26 de janeiro de 2025

TRAPALHADAS NO TEMPO

 



                - Tais Luso de Carvalho


        Pois é, a gente vai vivendo, a vida vai passando, e sempre aparecem pessoas que não reconhecemos mais. E os constrangimentos acontecem com mais frequência: de onde conheço esta criatura?

A pessoa sorri, vem falar… Que situação! E o clima do encontro, inevitavelmente cai. Minha tática é ficar enrolando até dar o clique na minha memória.

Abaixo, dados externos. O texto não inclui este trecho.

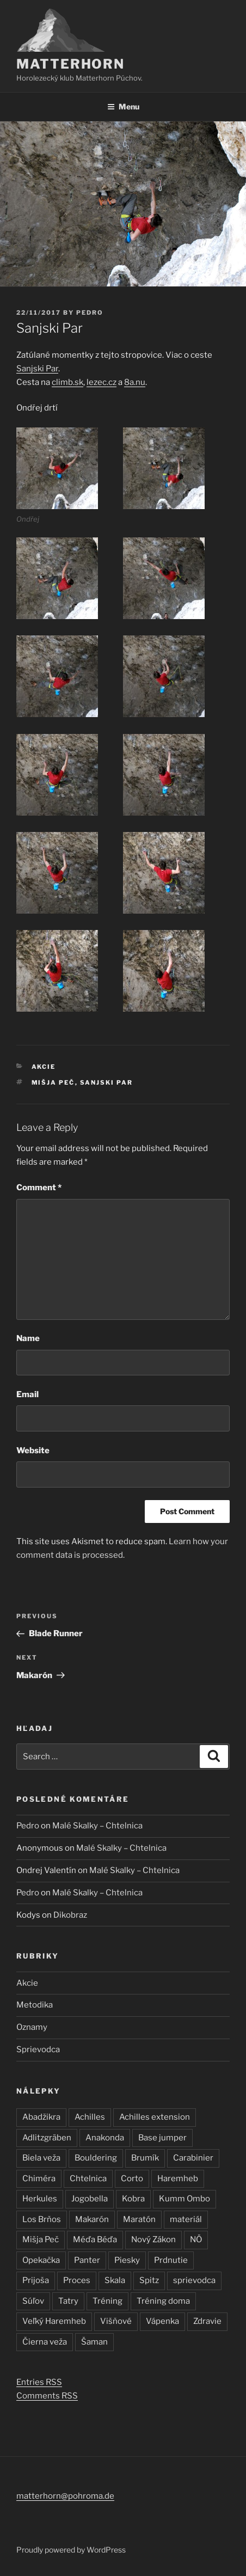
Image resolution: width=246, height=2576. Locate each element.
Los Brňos (41, 2219)
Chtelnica (88, 2178)
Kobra (133, 2199)
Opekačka (41, 2260)
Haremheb (177, 2178)
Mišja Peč (53, 1082)
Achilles (90, 2117)
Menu (123, 106)
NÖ (196, 2239)
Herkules (39, 2199)
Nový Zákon (153, 2239)
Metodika (34, 2005)
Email (27, 1394)
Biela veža (41, 2158)
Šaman (94, 2342)
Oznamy (31, 2027)
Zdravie (207, 2321)
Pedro (89, 312)
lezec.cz (101, 382)
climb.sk (67, 382)
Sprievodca (38, 2049)
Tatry (68, 2301)
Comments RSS (47, 2396)
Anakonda (104, 2138)
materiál (186, 2219)
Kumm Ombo (184, 2199)
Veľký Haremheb (54, 2321)
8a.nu (134, 382)
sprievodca (194, 2280)
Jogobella (89, 2199)
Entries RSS (39, 2382)
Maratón (139, 2219)
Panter (87, 2260)
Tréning (107, 2301)
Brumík (145, 2158)
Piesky (127, 2260)
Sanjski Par (37, 369)
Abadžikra (41, 2117)
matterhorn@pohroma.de (65, 2496)
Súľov (33, 2301)
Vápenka (162, 2321)
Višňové (116, 2321)
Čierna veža (44, 2342)
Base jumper (162, 2138)
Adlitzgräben (46, 2138)
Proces (76, 2280)
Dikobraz (70, 1915)
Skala (114, 2280)
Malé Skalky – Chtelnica (97, 1826)
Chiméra (39, 2178)
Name (28, 1338)
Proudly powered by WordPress (71, 2549)
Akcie (44, 1066)
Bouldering (96, 2158)
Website (33, 1450)
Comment (38, 1187)
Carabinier (193, 2158)
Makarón (92, 2219)
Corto (132, 2178)
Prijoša (35, 2280)
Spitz (149, 2280)
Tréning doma (163, 2301)
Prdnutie (171, 2260)
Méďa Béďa (95, 2239)
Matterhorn (70, 64)
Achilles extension (154, 2117)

Pergunto o que ela tem feito, onde está residindo, como estão os filhos (que filhos?), perguntas rápidas à procura de um indício.

Quem é ela, pelo amor de Deus? - pergunto ao meu inconsciente.

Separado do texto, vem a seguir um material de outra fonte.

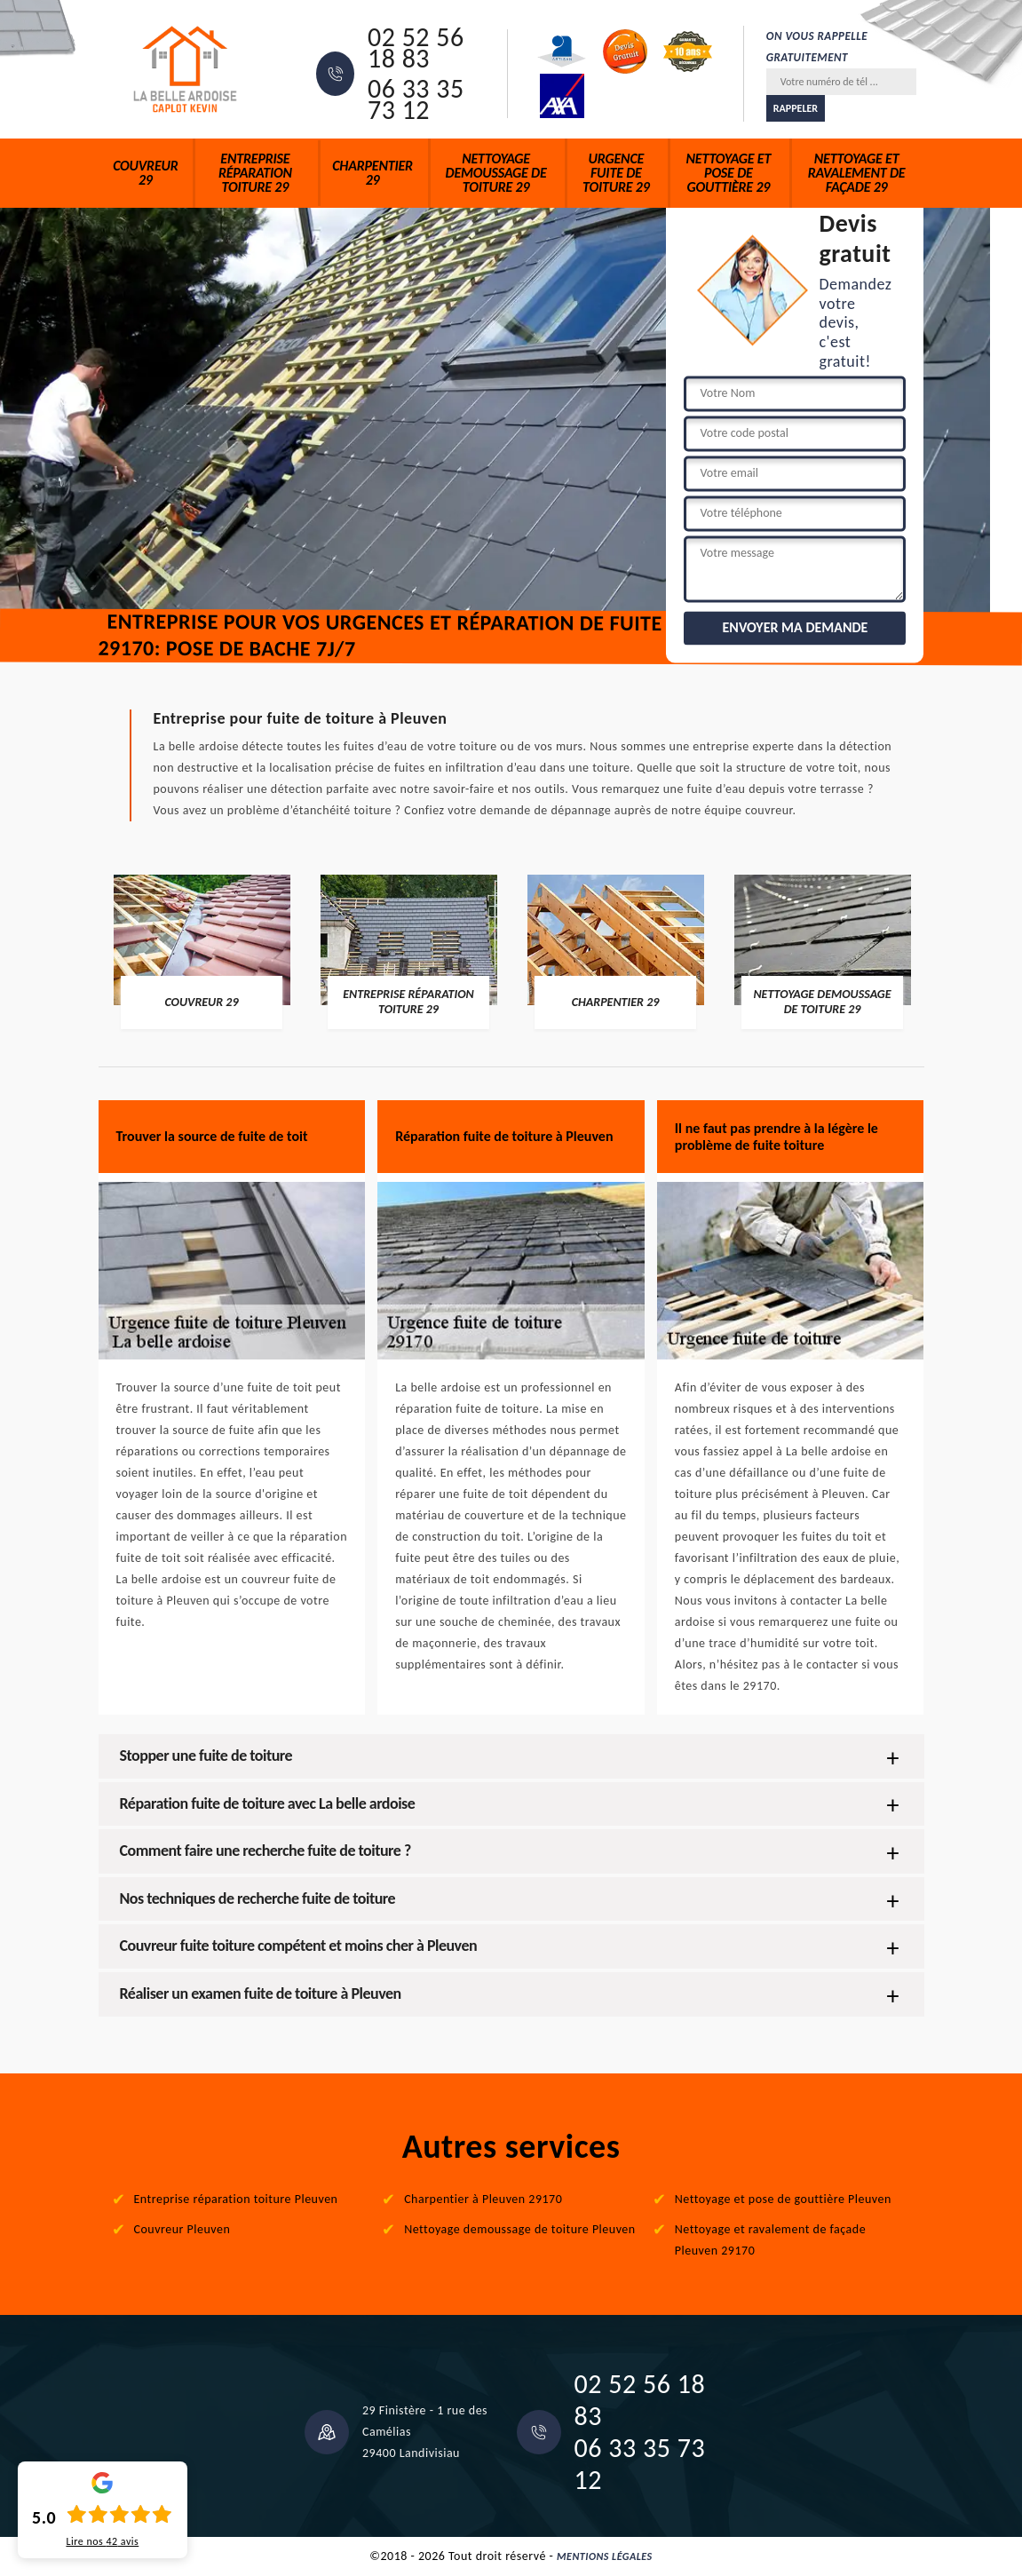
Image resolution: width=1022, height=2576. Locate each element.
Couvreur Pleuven (182, 2229)
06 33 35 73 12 (416, 99)
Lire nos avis (102, 2541)
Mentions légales (605, 2556)
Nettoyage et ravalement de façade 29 (857, 172)
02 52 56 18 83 (416, 48)
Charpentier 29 (372, 172)
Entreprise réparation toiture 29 (255, 172)
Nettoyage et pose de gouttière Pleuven (783, 2199)
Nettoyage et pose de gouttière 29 (729, 172)
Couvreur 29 (145, 172)
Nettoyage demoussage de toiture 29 (496, 172)
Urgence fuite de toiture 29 (616, 172)
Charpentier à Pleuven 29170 (483, 2199)
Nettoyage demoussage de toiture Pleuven (520, 2229)
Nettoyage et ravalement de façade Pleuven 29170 (770, 2240)
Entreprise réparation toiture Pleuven (236, 2199)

Não poderia lhe dizer que o tempo passou e que não a reconheço. O tempo nos transforma, mas  seria indelicadeza.

Existem pessoas que ao envelhecer conservam os mesmos traços; a mesma fisionomia, às vezes mais bonita, como foi o caso de Caetano Veloso. 

Tenho uma tia incrível, a tia Isolda. Estávamos num supermercado, no recanto dos vinhos. Estava um pouco afastada dela, mas vi um senhor lhe fazendo uma consulta sobre os vinhos e me aproximei um pouquinho. Esse senhor lhe estendeu a mão para agradecer a dica, e perguntou:

- Dona Isolda, a senhora não está me reconhecendo?

Tia Isolda, mais do que depressa:

- Tais, olha só quem está aqui!! hahaha...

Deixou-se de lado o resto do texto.